Marco Aurélio, relator e autor do voto condutor, Joaquim Barbosa, Cármen Lúcia, Luiz Fux e Gilmar Mendes, alternando argumentos, construíram com os demais, que já citei, uma decisão inspiradora de reforma legislativa, com certeza. Desnecessária, pois basta o que já fez o tribunal para a segurança jurídica indispensável, mas, se bem escrita, em nada nos atrapalhará.

O governo tomou as primeiras providências, credenciando hospitais da rede pública para o atendimento dos casos de fetos anencéfalos. Cumprindo um comando do julgamento, o Conselho Federal de Medicina, em dois meses, disciplinará os procedimentos médicos indispensáveis aos diagnósticos e à interrupção da gravidez. Dispensada qualquer providência judicial. A gestante ajustará tudo com os médicos, que não dependerão de qualquer autorização diferente das regras do exercício profissional. Tudo isso apenas será uma faculdade posta à mercê da gestante. 
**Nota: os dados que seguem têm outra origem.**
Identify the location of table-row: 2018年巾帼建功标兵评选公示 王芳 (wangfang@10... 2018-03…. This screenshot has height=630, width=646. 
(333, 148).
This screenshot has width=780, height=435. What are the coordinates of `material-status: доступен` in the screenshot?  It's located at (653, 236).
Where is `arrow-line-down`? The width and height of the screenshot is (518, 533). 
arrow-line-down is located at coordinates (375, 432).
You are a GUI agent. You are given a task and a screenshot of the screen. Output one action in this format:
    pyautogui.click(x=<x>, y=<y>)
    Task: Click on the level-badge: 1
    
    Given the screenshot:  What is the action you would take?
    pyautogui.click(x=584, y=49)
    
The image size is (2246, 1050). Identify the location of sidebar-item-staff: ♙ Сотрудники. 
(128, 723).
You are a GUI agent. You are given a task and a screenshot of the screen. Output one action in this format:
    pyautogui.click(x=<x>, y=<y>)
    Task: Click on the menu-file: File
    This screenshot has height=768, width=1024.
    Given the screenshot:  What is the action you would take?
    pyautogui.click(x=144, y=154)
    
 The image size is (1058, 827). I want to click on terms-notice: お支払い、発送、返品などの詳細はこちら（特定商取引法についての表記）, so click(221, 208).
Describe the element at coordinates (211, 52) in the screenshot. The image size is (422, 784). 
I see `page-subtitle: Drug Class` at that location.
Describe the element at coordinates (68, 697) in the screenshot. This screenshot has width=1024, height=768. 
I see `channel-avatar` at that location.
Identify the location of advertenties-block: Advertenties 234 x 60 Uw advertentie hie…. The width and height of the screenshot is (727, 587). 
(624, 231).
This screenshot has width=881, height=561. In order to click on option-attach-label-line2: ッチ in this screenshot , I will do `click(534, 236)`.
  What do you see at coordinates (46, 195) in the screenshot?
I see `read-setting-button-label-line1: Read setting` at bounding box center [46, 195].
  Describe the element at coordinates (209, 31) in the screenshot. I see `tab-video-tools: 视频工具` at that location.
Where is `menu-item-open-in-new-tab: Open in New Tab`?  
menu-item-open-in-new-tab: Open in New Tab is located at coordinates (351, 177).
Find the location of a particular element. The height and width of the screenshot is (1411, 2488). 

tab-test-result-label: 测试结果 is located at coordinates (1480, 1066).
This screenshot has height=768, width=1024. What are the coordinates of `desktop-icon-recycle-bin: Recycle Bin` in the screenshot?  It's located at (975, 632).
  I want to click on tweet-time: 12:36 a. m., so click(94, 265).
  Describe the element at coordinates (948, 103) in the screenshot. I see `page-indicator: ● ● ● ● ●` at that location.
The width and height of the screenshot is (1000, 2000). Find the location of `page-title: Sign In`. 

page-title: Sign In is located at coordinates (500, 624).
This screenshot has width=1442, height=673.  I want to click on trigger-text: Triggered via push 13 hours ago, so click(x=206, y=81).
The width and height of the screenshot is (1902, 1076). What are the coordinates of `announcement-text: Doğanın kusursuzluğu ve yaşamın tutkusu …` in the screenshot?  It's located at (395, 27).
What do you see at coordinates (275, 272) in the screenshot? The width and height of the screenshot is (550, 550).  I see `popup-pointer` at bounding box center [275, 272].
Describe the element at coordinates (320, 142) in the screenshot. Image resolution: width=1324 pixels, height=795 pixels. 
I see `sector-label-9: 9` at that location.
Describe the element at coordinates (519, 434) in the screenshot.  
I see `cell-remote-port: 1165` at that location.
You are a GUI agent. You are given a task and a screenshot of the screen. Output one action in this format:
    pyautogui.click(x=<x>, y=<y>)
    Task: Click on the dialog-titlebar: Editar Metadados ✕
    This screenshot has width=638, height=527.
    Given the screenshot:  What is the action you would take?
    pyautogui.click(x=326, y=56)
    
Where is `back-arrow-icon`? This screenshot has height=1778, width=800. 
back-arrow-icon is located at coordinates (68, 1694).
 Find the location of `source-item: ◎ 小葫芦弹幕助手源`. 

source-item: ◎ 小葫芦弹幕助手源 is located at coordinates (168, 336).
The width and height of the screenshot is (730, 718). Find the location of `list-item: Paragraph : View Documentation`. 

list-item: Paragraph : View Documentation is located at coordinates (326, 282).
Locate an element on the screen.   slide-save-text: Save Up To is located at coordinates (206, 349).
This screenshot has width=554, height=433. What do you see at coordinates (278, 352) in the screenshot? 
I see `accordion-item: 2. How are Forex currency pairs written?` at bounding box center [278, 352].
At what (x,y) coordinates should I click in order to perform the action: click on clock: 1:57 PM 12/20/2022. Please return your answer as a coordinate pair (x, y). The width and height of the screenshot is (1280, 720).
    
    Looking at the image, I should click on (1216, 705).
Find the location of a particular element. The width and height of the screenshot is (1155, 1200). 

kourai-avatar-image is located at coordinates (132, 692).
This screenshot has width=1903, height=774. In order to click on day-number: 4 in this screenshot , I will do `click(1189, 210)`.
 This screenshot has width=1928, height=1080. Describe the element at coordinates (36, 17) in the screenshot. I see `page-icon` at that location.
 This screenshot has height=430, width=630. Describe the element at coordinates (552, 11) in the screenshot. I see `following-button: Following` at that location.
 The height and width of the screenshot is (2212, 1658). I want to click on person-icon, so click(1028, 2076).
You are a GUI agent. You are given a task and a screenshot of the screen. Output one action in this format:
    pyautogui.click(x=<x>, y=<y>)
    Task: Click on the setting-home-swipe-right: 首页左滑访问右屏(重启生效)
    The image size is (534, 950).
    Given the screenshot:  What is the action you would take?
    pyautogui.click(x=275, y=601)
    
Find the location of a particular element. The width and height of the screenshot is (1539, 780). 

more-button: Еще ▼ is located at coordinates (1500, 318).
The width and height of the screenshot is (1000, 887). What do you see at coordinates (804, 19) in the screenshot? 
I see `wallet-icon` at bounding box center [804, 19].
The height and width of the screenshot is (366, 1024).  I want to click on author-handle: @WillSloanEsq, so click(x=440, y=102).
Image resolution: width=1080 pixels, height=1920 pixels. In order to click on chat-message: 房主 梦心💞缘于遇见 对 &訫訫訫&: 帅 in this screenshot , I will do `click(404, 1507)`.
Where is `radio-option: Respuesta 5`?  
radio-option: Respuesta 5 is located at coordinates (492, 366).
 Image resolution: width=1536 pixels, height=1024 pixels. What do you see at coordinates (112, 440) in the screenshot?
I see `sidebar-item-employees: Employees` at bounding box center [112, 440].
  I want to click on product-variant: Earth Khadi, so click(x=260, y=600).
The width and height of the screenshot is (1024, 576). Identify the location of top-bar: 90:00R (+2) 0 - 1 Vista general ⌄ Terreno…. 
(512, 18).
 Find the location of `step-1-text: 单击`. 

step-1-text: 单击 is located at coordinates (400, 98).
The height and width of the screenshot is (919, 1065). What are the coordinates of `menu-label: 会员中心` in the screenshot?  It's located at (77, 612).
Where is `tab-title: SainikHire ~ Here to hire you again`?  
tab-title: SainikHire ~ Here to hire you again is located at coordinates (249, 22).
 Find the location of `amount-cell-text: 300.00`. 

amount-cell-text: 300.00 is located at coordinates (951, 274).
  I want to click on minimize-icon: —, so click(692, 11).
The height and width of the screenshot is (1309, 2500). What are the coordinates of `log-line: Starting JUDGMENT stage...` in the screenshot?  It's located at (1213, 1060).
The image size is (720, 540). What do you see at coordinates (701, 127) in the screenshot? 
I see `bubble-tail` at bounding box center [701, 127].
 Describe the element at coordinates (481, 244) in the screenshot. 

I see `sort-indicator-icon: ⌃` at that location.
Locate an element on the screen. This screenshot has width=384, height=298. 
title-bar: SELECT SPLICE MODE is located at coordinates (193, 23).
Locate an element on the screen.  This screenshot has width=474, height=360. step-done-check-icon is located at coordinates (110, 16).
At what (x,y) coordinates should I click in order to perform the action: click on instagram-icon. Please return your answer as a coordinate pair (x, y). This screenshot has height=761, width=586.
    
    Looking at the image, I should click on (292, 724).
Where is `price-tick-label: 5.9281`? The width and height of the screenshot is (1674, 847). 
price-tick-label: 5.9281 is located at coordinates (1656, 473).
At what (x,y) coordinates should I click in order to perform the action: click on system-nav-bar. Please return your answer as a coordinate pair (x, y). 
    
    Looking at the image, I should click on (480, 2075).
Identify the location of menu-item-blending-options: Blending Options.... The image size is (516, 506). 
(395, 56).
Caberá a ela decidir sobre a expulsão do feto sem cérebro, cuja vida extrauterina é inviável, segundo comprovação médico-pericial. As razões de Ricardo Lewandowski e de Cezar Peluso fundamentaram-se em respeitáveis argumentos jurídicos para os dois votos discrepantes. Visão dogmática e inflexível, no entanto.

Fique bem claro, o Supremo não autorizou o aborto de anencéfalos. O Supremo explicou que a interrupção de gravidez de anencéfalo não é aborto!